* [Texte source]
----

Parlons de la destruction des sites. Il semble y avoir partout des monticules qui intéressent les huaqueros...

Vous parlez des « tolas », ces monticules de terre. Il y a en a effectivement beaucoup. Mais même à La Tolita où ils ont donné le nom à l'île, ces tertres ne sont pas au sens propre des structures funéraires. Car les sépultures sont situées tout autour. En réalité, ces tolas servaient de plates-formes. À La Tolita, ils accueillaient certainement des édifices dédiés à des pratiques magico-religieuses, voire des espaces cérémoniels à ciel ouvert. Ailleurs, ces tolas étaient des tertres d'habitation. Les tertres funéraires, comme je l'ai déjà souligné, sont extrêmement rares.

 

Vous avez dirigé des missions françaises en Colombie et en Équateur de 1976 à 2000. Alors, que trouve-t-on dans les tolas ?

Sur le site Inguapi, un groupe de monticules artificiels, que nous avions retenu comme fouille de référence en 1979 [ndlr. c'est à environ 16 km de Tumaco], nous avons trouvé de nombreux fragments de céramiques anthropomorphes, un peu d'industrie lithique, des poids de filet, quelques éclats de pierre polie et d'obsidienne et trois fils d'or fabriqués par martelage. C'est à souligner parce qu'il s'agissait à l'époque des plus anciens vestiges d'orfèvrerie découverts en fouille et datés (325 b.C) pour l'ensemble des Andes du Nord, c'est-à-dire Équateur, Colombie et Venezuela. Pour en revenir aux restes humains et aux tolas, il faut aussi compter avec les tombes intrusives, plus tardives. Quant à la destruction des sites, il convient de faire la part de l'érosion et de la fouille clandestine. Il est clair que la première facilite la seconde.

 

Expliquez-nous...

----

* [Données fournies]
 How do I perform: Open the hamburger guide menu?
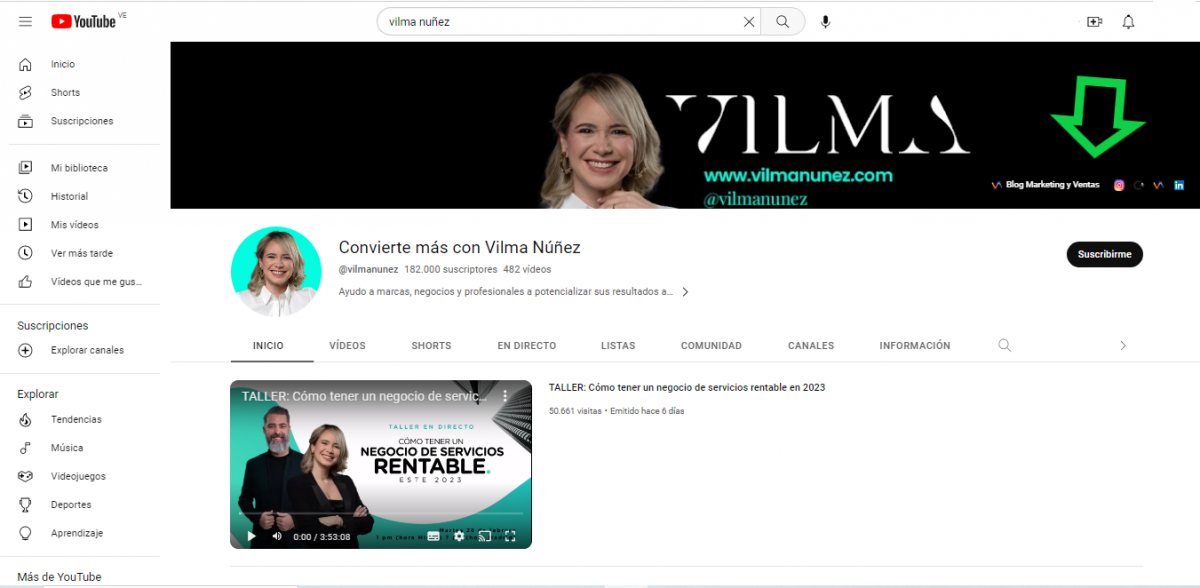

----

* [Consigne A]
Selon le texte source, à quoi servaient en réalité les tolas ?
* [Consigne B]
Reproduisez sans rien modifier le passage du texte source qui va de « Sur le site » jusqu'à « Expliquez-nous... ».

* [Réponse attendue A]
Les tolas servaient de plates-formes.

* [Réponse attendue B]
Sur le site Inguapi, un groupe de monticules artificiels, que nous avions retenu comme fouille de référence en 1979 [ndlr. c'est à environ 16 km de Tumaco], nous avons trouvé de nombreux fragments de céramiques anthropomorphes, un peu d'industrie lithique, des poids de filet, quelques éclats de pierre polie et d'obsidienne et trois fils d'or fabriqués par martelage. C'est à souligner parce qu'il s'agissait à l'époque des plus anciens vestiges d'orfèvrerie découverts en fouille et datés (325 b.C) pour l'ensemble des Andes du Nord, c'est-à-dire Équateur, Colombie et Venezuela. Pour en revenir aux restes humains et aux tolas, il faut aussi compter avec les tombes intrusives, plus tardives. Quant à la destruction des sites, il convient de faire la part de l'érosion et de la fouille clandestine. Il est clair que la première facilite la seconde.

 

Expliquez-nous...